= Work instructions =
Among the entries below, one line contains "Viewport: 504px width, 859px" and another contains "Given: Tap the". Transcribe those two lines and every line between them, exactly.

(Collected data entries)
============================================================

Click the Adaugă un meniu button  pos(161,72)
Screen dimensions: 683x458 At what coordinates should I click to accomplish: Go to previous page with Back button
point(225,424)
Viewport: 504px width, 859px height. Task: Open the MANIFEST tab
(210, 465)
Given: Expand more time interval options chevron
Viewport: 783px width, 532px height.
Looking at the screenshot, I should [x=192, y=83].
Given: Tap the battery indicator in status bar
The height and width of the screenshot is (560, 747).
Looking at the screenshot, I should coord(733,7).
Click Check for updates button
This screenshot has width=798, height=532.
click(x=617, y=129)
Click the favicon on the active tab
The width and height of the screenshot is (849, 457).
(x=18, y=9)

============================================================

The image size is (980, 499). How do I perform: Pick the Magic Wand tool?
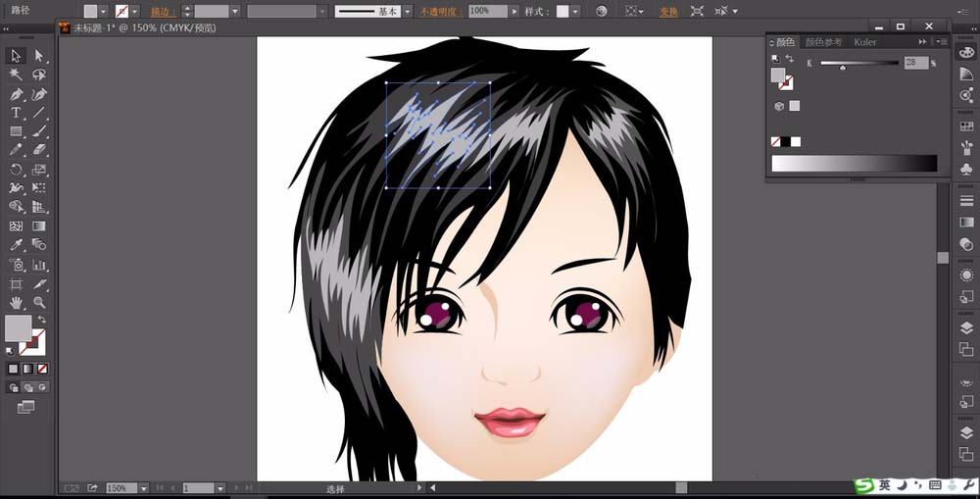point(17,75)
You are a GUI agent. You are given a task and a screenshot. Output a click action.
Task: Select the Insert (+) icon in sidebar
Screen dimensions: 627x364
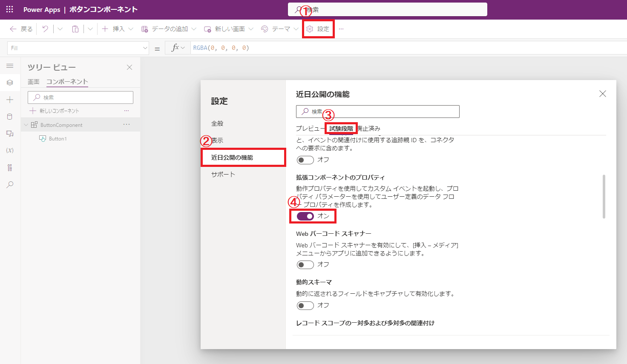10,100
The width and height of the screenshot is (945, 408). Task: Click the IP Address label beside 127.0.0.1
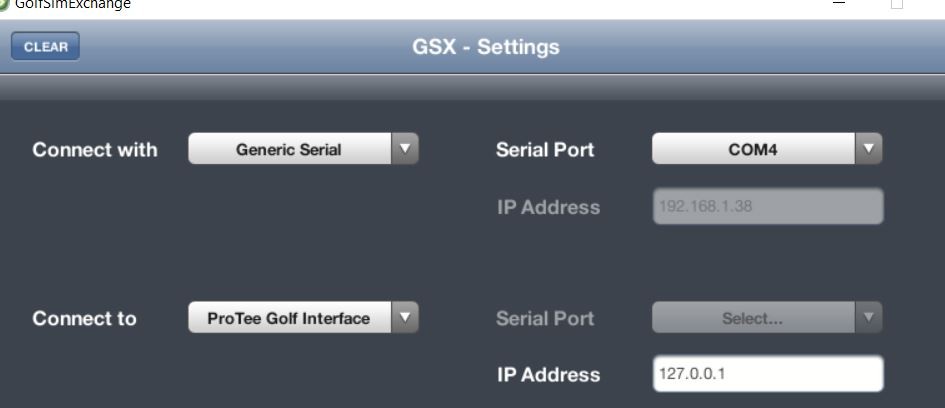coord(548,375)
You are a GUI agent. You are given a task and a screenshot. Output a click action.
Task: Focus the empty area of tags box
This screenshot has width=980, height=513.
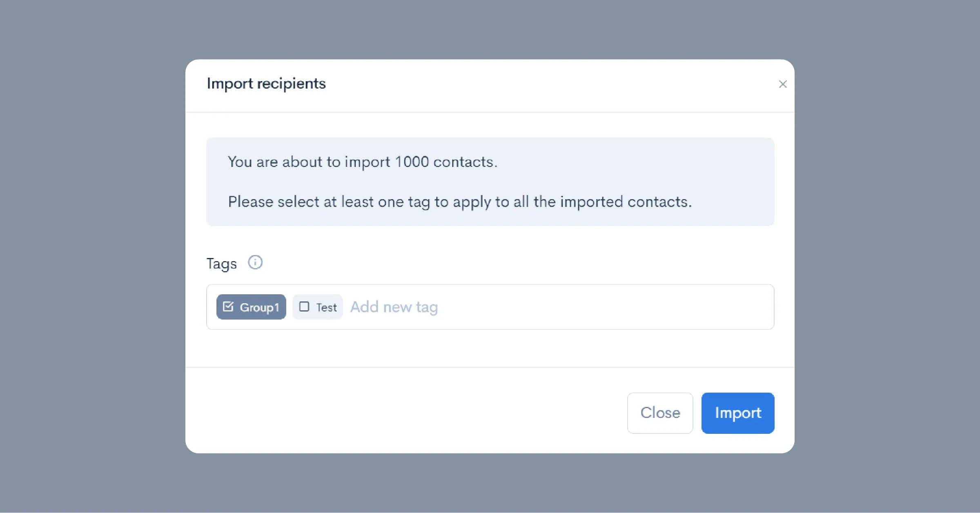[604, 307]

============================================================

= Answer for this exercise =
Viewport: 504px width, 859px height. Task: Open the MANIFEST tab
(210, 465)
Given: Expand more time interval options chevron
Viewport: 783px width, 532px height.
Looking at the screenshot, I should [x=192, y=83].
Given: Tap the battery indicator in status bar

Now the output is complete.